Hold the nebulizer mouthpiece close to your pet’s nose and mouth. While some of the medication is bound to be lost to the surrounding air, your pet will be able to inhale some of the medication in this manner.
Place a soft pediatric mask over your pet’s face before administering the nebulizer treatment. This is by far the most effective option, as it minimizes wasted medication and directs the nebulized particles straight into the lungs. However, if your pet has difficulty staying still for the duration of the treatment, this may not be your best bet.
Unless you speak dog or cat, you won’t be able to verbally communicate with your pet to explain why you’re treating them with this strange-looking machine. The trick to reducing resistance during nebulizer treatments is to establish a routine, and reward good behavior. Here are some tips for making the process go smoother:
Be positive about nebulizer treatments. Speak in a soothing voice, and offer a few reassuring pats on the head (not too many, though – you don’t want to over-stimulate them).
Try to stick to a regular schedule so your pet gets used to treatments. Scheduling your pet’s treatments for the same time (like after a meal or walk) will help them become accustomed to nebulization as just another part of their daily routine.
Put a little canned dog/cat food, cream cheese, or peanut butter on the inside portion of the mask and allow your pet to lick it. This will help to distract them until their treatment is complete.
Reward good behavior with a treat or a special toy. This helps to reinforce the positivity of the experience, and encourage compliance.
What Should I Do if My Pet is Having an Asthma Attack?
If you suspect that your pet is having an asthma attack, it’s essential that you get them to the vet as soon as possible. However, if the vet’s office is closed, or if you live in secluded area, you may need to take action on your own:
Examine your surroundings. Is there smoke in the air, or have the walls recently been painted? Are there high levels of dust or household chemicals present? In order to treat an asthma attack, you must get the pet away from what may be triggering his/her attack, to an area that is cool, quiet, and free from distractions (which may speed up breathing and prolong his/her attack).
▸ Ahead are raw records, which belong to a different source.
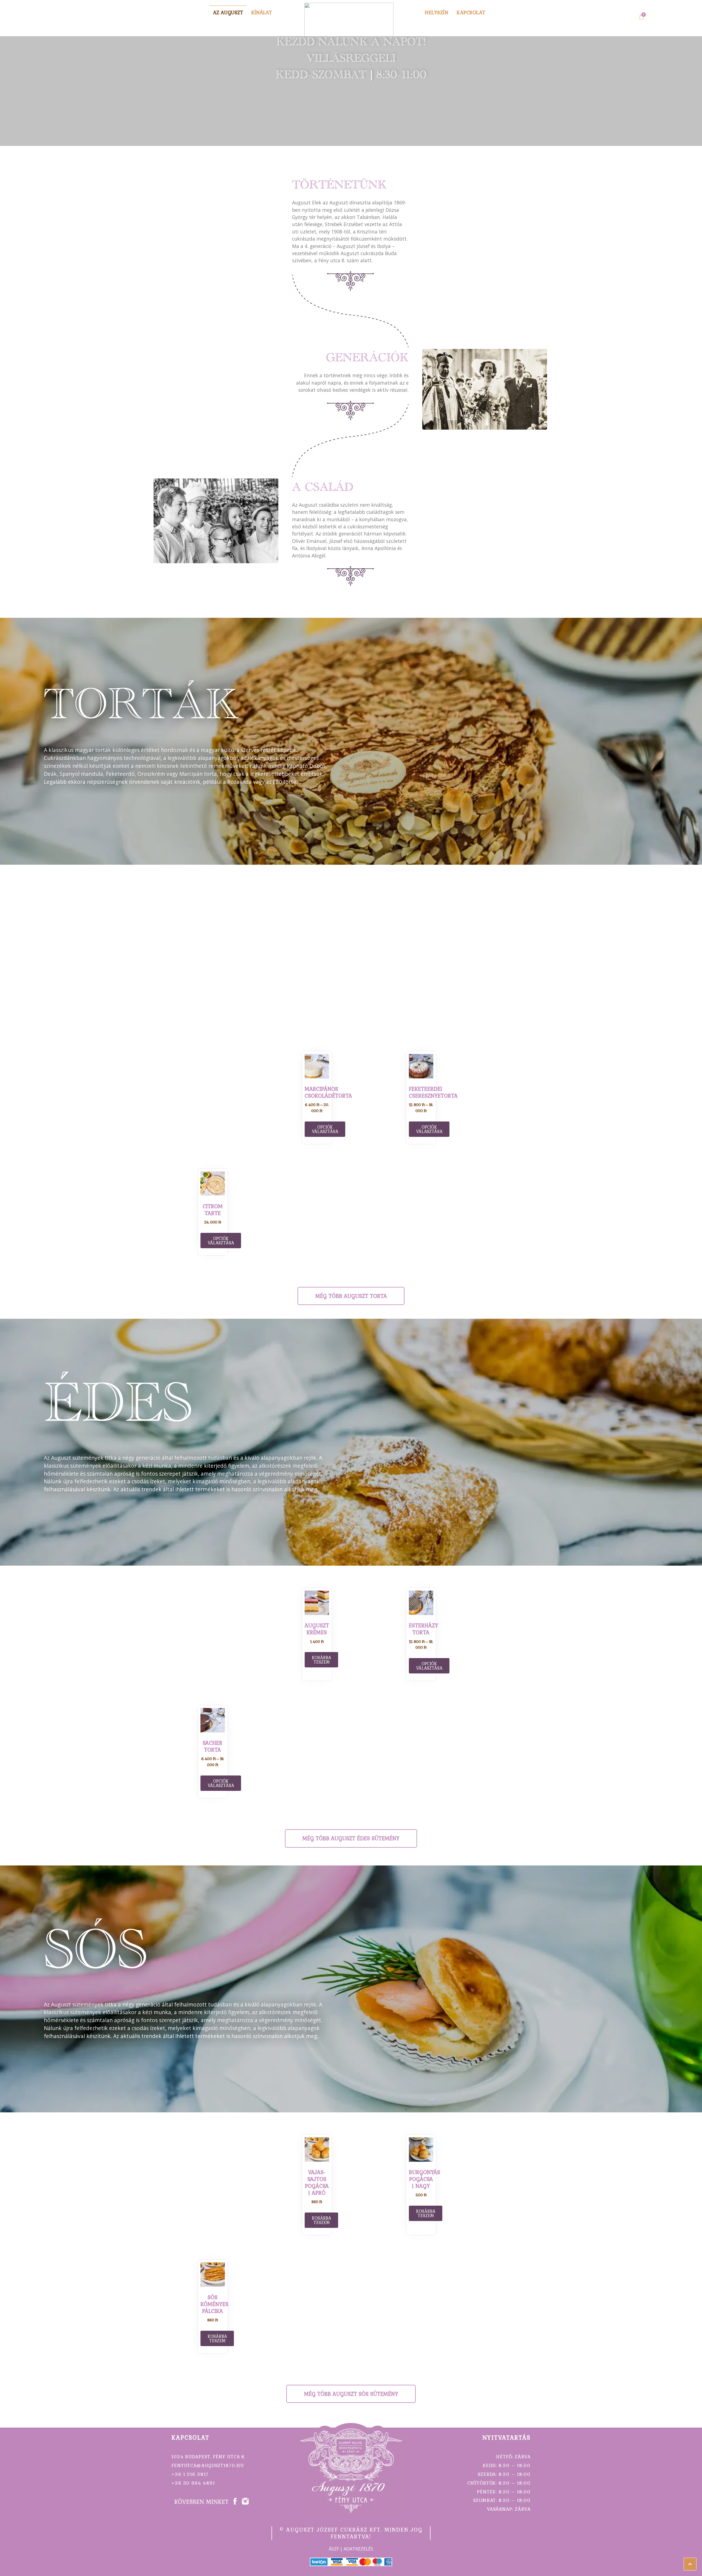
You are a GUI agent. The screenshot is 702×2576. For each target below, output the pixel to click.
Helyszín (436, 12)
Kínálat (261, 12)
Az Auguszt (228, 12)
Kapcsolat (471, 12)
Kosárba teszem (321, 2220)
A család (322, 490)
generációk (367, 360)
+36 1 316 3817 (190, 2474)
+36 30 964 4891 (193, 2483)
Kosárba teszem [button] (321, 1659)
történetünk (339, 187)
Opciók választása (325, 1129)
Make sure the room is well ventilated with moist air, as dry air will only make symptoms worse. If you have a humidifier or vaporizer, increase the humidity levels in the room to 30 or 40 percent. Turn on a fan or open windows.
If your pet’s symptoms do not improve, you’ll need to transport them to the nearest veterinary emergency room as soon as possible.
If your cat or dog stops breathing, you’ll need to administer artificial respiration:
Lay the animal on his/her right side.
Pull the tongue out to the front of the mouth, so that you can close the mouth without the tongue getting in the way.
Check for foreign particles in the airway and clear the airway.
Put your mouth near the animal’s nose and slowly blow into the nostrils until you see their chest rise. If the chest does not rise, use more force and close your hand around the muzzle to prevent air from escaping from the mouth.
Stop blowing and allow the lungs to deflate.
Repeat steps 4 and 5 every three seconds until your pet starts to breathe again.